◆ Given task
Can you extend the passage on the rise in stay-at-home mothers, starting right after its last sentence?

◆ Text passage
Yesterday, we talked about several social science reports indicating the disparity between men and women, including the claim made by President Obama that women earn only $.77 for every dollar earned by a man, and we pointed out that the distinction really isn’t between men and women when you look at the data; it’s between moms and everyone else. But moms are back in the news today. The Pew Research Organization has put out a major study, indicating that for the first time in many decades the percentage of mothers who stay home with their children has risen. As Laura Meckler reports for The Wall Street Journal, after decades of decline, the share of mothers who stay home with their children has risen over the past dozen years and that means that in 2012, 29% of mothers with children under age 18 stayed home. If the mother is married, it’s even more likely that she would stay home. Pew attributed the trend to a mix of demographic, economic, and societal factors, including an increase in immigrant families for whom it is now more common to have a mother stay home, a rise in the number of women who said they were disabled and unable to work, but that’s only about 15% all that together. The other 85%, the vast majority of married, stay-at-home mothers, say they chose not to work outside the home in order to care for their families. That’s a very important statement, and from the Christian worldview, that gets right to the heart of the issue.

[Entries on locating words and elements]
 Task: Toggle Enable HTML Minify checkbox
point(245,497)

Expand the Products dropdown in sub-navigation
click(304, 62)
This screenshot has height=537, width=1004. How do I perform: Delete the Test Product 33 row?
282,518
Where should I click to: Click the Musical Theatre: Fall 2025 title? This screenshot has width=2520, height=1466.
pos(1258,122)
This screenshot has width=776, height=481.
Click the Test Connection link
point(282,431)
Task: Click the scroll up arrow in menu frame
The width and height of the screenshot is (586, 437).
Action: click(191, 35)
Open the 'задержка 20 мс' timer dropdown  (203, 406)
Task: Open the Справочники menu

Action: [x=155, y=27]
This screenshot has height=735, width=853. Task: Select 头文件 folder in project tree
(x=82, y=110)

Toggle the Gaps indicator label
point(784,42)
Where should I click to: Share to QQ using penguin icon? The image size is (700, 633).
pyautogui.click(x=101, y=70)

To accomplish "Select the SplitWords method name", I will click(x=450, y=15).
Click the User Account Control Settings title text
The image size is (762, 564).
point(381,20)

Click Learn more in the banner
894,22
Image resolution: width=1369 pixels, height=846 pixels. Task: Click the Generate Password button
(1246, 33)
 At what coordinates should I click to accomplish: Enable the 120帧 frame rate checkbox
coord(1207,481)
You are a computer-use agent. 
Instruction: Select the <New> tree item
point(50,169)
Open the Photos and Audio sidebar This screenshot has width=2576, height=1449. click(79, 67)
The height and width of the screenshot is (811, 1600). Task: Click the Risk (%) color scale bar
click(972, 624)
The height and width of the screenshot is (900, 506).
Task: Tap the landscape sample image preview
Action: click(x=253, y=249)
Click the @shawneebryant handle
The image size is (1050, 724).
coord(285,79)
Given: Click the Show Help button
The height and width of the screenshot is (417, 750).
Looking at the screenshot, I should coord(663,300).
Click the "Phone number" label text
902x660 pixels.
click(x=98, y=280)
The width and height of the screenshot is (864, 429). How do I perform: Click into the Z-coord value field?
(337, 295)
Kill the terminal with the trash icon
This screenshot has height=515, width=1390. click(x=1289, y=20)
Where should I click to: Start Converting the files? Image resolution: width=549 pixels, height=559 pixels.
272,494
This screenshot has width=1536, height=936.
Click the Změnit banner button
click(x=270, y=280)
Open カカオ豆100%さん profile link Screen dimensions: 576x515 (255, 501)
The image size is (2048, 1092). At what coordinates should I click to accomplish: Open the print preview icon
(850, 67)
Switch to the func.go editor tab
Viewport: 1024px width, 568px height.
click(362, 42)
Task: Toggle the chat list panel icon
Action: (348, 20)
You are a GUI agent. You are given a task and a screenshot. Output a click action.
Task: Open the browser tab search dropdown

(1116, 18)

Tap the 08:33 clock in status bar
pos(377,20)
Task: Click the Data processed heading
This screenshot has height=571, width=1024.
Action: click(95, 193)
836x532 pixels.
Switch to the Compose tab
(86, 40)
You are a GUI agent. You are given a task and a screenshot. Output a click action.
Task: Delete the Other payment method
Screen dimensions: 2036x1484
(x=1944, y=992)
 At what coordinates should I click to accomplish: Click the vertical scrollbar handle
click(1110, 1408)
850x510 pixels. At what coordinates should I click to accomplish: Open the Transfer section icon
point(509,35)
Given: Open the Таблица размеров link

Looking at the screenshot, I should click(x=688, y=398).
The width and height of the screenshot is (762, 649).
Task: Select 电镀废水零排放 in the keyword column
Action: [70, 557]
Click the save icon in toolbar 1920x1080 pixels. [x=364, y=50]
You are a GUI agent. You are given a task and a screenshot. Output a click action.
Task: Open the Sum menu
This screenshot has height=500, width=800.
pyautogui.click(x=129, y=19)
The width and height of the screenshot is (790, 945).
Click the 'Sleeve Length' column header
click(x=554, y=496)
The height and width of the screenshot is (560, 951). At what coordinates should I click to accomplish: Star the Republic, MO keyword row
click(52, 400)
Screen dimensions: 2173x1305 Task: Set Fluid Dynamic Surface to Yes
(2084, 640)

◆ Exercise result
 


And the response to this report is extremely revealing. Slate.com and many who are commenting in the news have pointed out that this is by their estimation a lamentable development. In other words, it’s a sad thing that the number of women staying home with their children has now increased after decades of decreasing. There’s a very important analysis to be seen here. What we have in response to this research is either a sense of celebration that something good is happening here or a sense of loss that something tragic is happening here. And that reveals a basic fault line in our society between those who believe that the ideal should be that there would be a parent at home with the children—and that would mean in most cases a mom at home with the children, and for reasons that are not only sociological, but also biblical—and those on the other side who think that the equality of women can only happen if motherhood is not an impediment to women being absolutely equal to men in the marketplace. That basic dividing line may be as clear as a moral dividing line on any issue in America today. And when you look at issues in the culture, ranging from abortion and sexuality to the nature the family, when you get down to this report from Pew, you’re actually down to where people have to admit, I think this is good or I think this is bad; I think this is a positive development or I think this is negative. And in terms of worldview significance, it’s hard to come up with anything more basic or important than the response to this data.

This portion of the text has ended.